I spent a lot of time contemplating purification, what it is and why it works. From what I understand from the teachings, the “having happened” (zhigpa) of my unskillful actions exist and are a cause for future suffering, until, that is, the conditions no longer exist for that suffering to ripen. In other words, until I realize emptiness, I can’t actually eliminate the “seeds” that I create in each moment. It happened and I can’t make it unhappen. What I can do though is:

  1. not give it the conditions to ripen until I am able to get at the root, and
  2. overwhelm the propensity with its counterforce so that it’s very unlikely to arise.

Purification is saying, “this action results in suffering and I’m just not going to do it anymore,” and then directing my mind in the opposite direction, creating an energy, a counterforce. So as I recite Vajrasattva mantra again and again, I’m creating this counterforce, this new habitual pattern towards virtue, this determination to refrain from negative action. Recitation after recitation, the energy slowly builds into a momentum that can act as the conditions for virtue in the next moment and the next moment … . That momentum, I’m thinking, is what minimizes or impedes the ripening of negative karma. It just can’t ripen in the same way if my mind is perpetually directed towards virtue, the conditions just aren’t there for certain results to manifest.

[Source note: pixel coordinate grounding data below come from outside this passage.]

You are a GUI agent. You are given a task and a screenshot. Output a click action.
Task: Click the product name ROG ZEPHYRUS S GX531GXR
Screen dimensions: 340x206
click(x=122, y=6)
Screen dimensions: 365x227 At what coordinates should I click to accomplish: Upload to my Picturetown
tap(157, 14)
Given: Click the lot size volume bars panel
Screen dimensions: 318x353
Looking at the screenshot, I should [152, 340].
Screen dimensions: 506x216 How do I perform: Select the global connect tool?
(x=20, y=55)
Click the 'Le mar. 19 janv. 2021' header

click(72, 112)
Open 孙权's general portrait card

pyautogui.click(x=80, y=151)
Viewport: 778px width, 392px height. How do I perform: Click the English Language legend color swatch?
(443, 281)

Contemplating purification also drove me to a deeper understanding of karma. I think good ethical conduct, when it comes down to it, is really about being able to bear my own afflictions and karma. Purification helps me to do that by directing my mind in a beneficial direction: setting my intention on virtue. Refraining from harm is recognizing that those ants in the kitchen are my ants, it’s my angry husband, it’s my sick dog, it’s my depressed neighbor, it’s my county where someone sits quietly in a bible study and then just starts shooting, it’s my world with poverty and racial injustice. These are the results of my karma and part of the path is recognizing and learning how to bear those results without creating more of the same. And one step further, using those results to create inconceivable virtue by generating bodhicitta.

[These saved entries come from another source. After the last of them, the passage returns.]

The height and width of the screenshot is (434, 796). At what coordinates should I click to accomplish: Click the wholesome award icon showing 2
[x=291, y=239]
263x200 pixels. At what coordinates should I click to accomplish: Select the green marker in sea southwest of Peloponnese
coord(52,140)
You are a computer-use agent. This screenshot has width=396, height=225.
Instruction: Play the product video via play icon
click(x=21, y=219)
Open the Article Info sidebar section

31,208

This takes an incredible amount of fortitude and perhaps that’s what I learned most deeply through this ngondro. Fortitude really speaks to me. I feel like this is an enormous part of my path: the ability to bear my experience without reacting unskillfully, knowing that it is my OWN karma ripening, and instead using that experience to create great virtue. I’m sure I’ll spend lifetimes just on this.

I have so far yet to go, but it seems like a good time to acknowledge that I never in a million years would have come this far without my teacher and the Abbey. THANK YOU so much for your many, many kindnesses—your teachings, patience, encouragement, emails, letting me come to the Abbey to learn and practice alongside you. It is making an incredible difference in my life, my practice, and my capacity to benefit others.

Heather Mack Duchscher

Heather Mack Duchscher has been studying Buddhism since 2007. She first started following Venerable Chodron's teachings in January 2012 and began attending retreats at Sravasti Abbey in 2013.